[Saved entries]

◇ ◇ ◇ ◇ ◇ ◇ ◇

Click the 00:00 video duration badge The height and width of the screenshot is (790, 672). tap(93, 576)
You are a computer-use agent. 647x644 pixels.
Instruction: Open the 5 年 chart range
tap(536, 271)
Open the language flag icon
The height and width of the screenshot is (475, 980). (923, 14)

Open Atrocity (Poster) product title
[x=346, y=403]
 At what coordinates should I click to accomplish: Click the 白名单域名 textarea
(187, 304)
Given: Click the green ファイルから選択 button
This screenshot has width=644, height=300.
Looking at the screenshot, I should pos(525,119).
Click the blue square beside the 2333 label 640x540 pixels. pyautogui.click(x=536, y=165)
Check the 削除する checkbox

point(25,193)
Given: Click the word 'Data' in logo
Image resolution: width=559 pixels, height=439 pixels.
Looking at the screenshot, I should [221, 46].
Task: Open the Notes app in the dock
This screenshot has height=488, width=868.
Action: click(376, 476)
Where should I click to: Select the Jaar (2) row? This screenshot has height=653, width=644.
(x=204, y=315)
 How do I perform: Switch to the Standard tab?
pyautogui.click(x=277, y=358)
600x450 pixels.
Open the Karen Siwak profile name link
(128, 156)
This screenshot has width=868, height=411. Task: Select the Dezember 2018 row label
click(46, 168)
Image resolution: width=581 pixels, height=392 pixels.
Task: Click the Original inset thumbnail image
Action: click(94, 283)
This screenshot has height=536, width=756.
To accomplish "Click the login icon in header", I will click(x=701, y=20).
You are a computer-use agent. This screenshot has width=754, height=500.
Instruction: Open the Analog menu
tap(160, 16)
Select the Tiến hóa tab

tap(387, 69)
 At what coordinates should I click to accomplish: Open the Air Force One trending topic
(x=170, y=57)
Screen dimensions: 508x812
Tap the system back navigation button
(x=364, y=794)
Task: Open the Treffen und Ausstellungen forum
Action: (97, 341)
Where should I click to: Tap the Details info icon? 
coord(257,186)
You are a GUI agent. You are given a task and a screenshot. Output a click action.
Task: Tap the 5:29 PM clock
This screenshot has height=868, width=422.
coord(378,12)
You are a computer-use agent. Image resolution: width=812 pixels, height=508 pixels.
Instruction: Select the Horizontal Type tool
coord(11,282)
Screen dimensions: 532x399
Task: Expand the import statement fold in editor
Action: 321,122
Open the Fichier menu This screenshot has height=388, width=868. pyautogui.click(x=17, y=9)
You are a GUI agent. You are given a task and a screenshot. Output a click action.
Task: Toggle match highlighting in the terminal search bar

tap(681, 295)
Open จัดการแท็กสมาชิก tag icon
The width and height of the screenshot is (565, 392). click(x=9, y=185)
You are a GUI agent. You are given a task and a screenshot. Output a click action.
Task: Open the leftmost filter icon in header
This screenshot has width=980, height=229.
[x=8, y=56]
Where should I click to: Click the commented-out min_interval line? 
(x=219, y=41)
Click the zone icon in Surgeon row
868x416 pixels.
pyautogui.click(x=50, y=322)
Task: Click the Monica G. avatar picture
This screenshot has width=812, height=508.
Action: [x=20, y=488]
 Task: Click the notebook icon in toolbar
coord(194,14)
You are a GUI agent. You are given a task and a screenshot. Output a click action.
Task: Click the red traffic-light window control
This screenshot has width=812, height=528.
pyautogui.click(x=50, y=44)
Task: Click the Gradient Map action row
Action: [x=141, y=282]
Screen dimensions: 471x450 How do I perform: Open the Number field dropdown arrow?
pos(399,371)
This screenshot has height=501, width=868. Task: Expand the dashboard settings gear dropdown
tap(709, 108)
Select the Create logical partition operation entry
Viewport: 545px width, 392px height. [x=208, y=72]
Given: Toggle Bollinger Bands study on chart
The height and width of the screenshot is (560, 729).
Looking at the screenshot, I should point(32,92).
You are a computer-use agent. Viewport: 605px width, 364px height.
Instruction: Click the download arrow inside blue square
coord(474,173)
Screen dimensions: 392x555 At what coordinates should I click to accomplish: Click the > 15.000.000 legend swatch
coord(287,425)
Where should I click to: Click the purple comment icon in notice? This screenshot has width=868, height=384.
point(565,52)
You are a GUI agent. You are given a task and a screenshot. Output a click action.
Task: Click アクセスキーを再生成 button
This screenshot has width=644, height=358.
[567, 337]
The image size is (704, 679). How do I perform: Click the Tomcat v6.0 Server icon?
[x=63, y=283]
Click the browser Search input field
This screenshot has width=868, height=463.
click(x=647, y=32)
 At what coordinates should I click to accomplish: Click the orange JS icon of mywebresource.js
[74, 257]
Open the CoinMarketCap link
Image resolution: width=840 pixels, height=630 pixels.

◇ ◇ ◇ ◇ ◇ ◇ ◇

▶ _Problem description_:
Print the records once more, exactly as they were given.

▶ _Response_:
Click the 00:00 video duration badge The height and width of the screenshot is (790, 672). tap(93, 576)
You are a computer-use agent. 647x644 pixels.
Instruction: Open the 5 年 chart range
tap(536, 271)
Open the language flag icon
The height and width of the screenshot is (475, 980). (923, 14)

Open Atrocity (Poster) product title
[x=346, y=403]
 At what coordinates should I click to accomplish: Click the 白名单域名 textarea
(187, 304)
Given: Click the green ファイルから選択 button
This screenshot has width=644, height=300.
Looking at the screenshot, I should pos(525,119).
Click the blue square beside the 2333 label 640x540 pixels. pyautogui.click(x=536, y=165)
Check the 削除する checkbox

point(25,193)
Given: Click the word 'Data' in logo
Image resolution: width=559 pixels, height=439 pixels.
Looking at the screenshot, I should [221, 46].
Task: Open the Notes app in the dock
This screenshot has height=488, width=868.
Action: click(376, 476)
Where should I click to: Select the Jaar (2) row? This screenshot has height=653, width=644.
(x=204, y=315)
 How do I perform: Switch to the Standard tab?
pyautogui.click(x=277, y=358)
600x450 pixels.
Open the Karen Siwak profile name link
(128, 156)
This screenshot has width=868, height=411. Task: Select the Dezember 2018 row label
click(46, 168)
Image resolution: width=581 pixels, height=392 pixels.
Task: Click the Original inset thumbnail image
Action: click(94, 283)
This screenshot has height=536, width=756.
To accomplish "Click the login icon in header", I will click(x=701, y=20).
You are a computer-use agent. This screenshot has width=754, height=500.
Instruction: Open the Analog menu
tap(160, 16)
Select the Tiến hóa tab

tap(387, 69)
 At what coordinates should I click to accomplish: Open the Air Force One trending topic
(x=170, y=57)
Screen dimensions: 508x812
Tap the system back navigation button
(x=364, y=794)
Task: Open the Treffen und Ausstellungen forum
Action: (97, 341)
Where should I click to: Tap the Details info icon? 
coord(257,186)
You are a GUI agent. You are given a task and a screenshot. Output a click action.
Task: Tap the 5:29 PM clock
This screenshot has height=868, width=422.
coord(378,12)
You are a computer-use agent. Image resolution: width=812 pixels, height=508 pixels.
Instruction: Select the Horizontal Type tool
coord(11,282)
Screen dimensions: 532x399
Task: Expand the import statement fold in editor
Action: 321,122
Open the Fichier menu This screenshot has height=388, width=868. pyautogui.click(x=17, y=9)
You are a GUI agent. You are given a task and a screenshot. Output a click action.
Task: Toggle match highlighting in the terminal search bar

tap(681, 295)
Open จัดการแท็กสมาชิก tag icon
The width and height of the screenshot is (565, 392). click(x=9, y=185)
You are a GUI agent. You are given a task and a screenshot. Output a click action.
Task: Open the leftmost filter icon in header
This screenshot has width=980, height=229.
[x=8, y=56]
Where should I click to: Click the commented-out min_interval line? 
(x=219, y=41)
Click the zone icon in Surgeon row
868x416 pixels.
pyautogui.click(x=50, y=322)
Task: Click the Monica G. avatar picture
This screenshot has width=812, height=508.
Action: [x=20, y=488]
 Task: Click the notebook icon in toolbar
coord(194,14)
You are a GUI agent. You are given a task and a screenshot. Output a click action.
Task: Click the red traffic-light window control
This screenshot has width=812, height=528.
pyautogui.click(x=50, y=44)
Task: Click the Gradient Map action row
Action: [x=141, y=282]
Screen dimensions: 471x450 How do I perform: Open the Number field dropdown arrow?
pos(399,371)
This screenshot has height=501, width=868. Task: Expand the dashboard settings gear dropdown
tap(709, 108)
Select the Create logical partition operation entry
Viewport: 545px width, 392px height. [x=208, y=72]
Given: Toggle Bollinger Bands study on chart
The height and width of the screenshot is (560, 729).
Looking at the screenshot, I should point(32,92).
You are a computer-use agent. Viewport: 605px width, 364px height.
Instruction: Click the download arrow inside blue square
coord(474,173)
Screen dimensions: 392x555 At what coordinates should I click to accomplish: Click the > 15.000.000 legend swatch
coord(287,425)
Where should I click to: Click the purple comment icon in notice? This screenshot has width=868, height=384.
point(565,52)
You are a GUI agent. You are given a task and a screenshot. Output a click action.
Task: Click アクセスキーを再生成 button
This screenshot has width=644, height=358.
[567, 337]
The image size is (704, 679). How do I perform: Click the Tomcat v6.0 Server icon?
[x=63, y=283]
Click the browser Search input field
This screenshot has width=868, height=463.
click(x=647, y=32)
 At what coordinates should I click to accomplish: Click the orange JS icon of mywebresource.js
[74, 257]
Open the CoinMarketCap link
Image resolution: width=840 pixels, height=630 pixels.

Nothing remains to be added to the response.